### WHAT THE TASK REQUIRES
Starting at the line that holds "1786x1380 pixels. How" and stopping at the line that holds "The image size is (862, 614).", restate the records below word for word, with both of those lines included.

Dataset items

--- START ---

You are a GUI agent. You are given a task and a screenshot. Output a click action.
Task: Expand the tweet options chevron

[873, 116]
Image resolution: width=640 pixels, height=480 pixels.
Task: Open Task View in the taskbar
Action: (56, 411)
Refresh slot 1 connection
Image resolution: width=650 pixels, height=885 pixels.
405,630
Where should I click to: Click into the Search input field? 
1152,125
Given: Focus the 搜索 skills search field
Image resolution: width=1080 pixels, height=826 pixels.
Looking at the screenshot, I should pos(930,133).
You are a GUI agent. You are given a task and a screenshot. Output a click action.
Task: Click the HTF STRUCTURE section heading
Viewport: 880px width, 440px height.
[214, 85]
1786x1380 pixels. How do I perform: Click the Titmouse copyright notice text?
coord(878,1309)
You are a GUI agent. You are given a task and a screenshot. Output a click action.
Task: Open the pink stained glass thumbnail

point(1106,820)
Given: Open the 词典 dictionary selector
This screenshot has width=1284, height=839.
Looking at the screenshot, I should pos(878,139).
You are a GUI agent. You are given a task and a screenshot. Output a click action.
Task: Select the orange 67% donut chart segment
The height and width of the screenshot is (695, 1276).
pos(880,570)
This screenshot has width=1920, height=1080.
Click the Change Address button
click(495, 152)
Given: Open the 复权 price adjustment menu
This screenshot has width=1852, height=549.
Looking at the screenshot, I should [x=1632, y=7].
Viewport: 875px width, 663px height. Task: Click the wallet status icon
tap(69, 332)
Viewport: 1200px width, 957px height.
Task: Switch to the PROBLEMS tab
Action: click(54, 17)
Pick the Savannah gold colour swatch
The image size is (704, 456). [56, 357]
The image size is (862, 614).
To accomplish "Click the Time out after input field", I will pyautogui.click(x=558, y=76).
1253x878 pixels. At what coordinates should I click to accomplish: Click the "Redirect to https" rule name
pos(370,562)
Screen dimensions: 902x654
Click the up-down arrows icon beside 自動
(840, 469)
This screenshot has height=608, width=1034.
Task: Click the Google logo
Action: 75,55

--- END ---

### REPLY TO THE TASK
1786x1380 pixels. How do I perform: Click the Titmouse copyright notice text?
coord(878,1309)
You are a GUI agent. You are given a task and a screenshot. Output a click action.
Task: Open the pink stained glass thumbnail

point(1106,820)
Given: Open the 词典 dictionary selector
This screenshot has width=1284, height=839.
Looking at the screenshot, I should pos(878,139).
You are a GUI agent. You are given a task and a screenshot. Output a click action.
Task: Select the orange 67% donut chart segment
The height and width of the screenshot is (695, 1276).
pos(880,570)
This screenshot has width=1920, height=1080.
Click the Change Address button
click(495, 152)
Given: Open the 复权 price adjustment menu
This screenshot has width=1852, height=549.
Looking at the screenshot, I should [x=1632, y=7].
Viewport: 875px width, 663px height. Task: Click the wallet status icon
tap(69, 332)
Viewport: 1200px width, 957px height.
Task: Switch to the PROBLEMS tab
Action: click(54, 17)
Pick the Savannah gold colour swatch
The image size is (704, 456). [56, 357]
The image size is (862, 614).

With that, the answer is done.